#11 auto-op too general

closed-wont-fix
nobody
5
2001-05-02
2001-05-02
No

The auto-op system with regex is way too open. When somebody joins, it checks first the username and host, and then _only_ the host. The host regexp must be kept pretty open for people with dynamic IPs (for example, my host name is ~per@adsl-33451.turboline.skynet.be, and I'm sure that'll change on my next logon).

So, when checking those regexes, the system is kept open to anyone joining from the same ISP as me. For example, I use the regex .*@.*\.turboline\.skynet\.be, so anyone using Skynet's ADSL service would be auto-opped.

Furthermore, the same type of checking is not done in the on_prinvmsg() method, there it only checks the username _and_ host match.
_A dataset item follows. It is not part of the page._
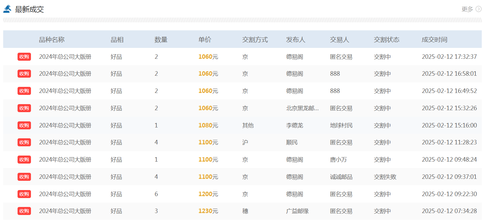
Task: Click the circled arrow icon next to 更多
Action: tap(478, 9)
So, my suggestion would be to remove this part in the on_join method(indenting may be wrong):

except KeyError:

#remove from here: -----
for ii in a2kconf.op.keys():
if a2kconf.op[ii].search(userhost):
self.ircobj.execute_delayed(a2kconf.opdelay,self.make_chanop,(connection,whonick))
# --- and to here

Discussion

  • Mark Cornick
    Mark Cornick
    2001-05-02

    • status: open --> closed-wont-fix
     
  • Mark Cornick
    Mark Cornick
    2001-05-02

    Logged In: YES
    user_id=247

    Development and support for A2K/Accutron 2000 has ended. The code
    is under GPL, so you are welcome to make any fixes and/or
    distribute your fixed version. However, no changes will be made
    here.

     
  • Logged In: YES
    user_id=115971

    This bug has been fixed in CVS. Checkout a copy if you want the fixed. It'll go into the next release of A2K.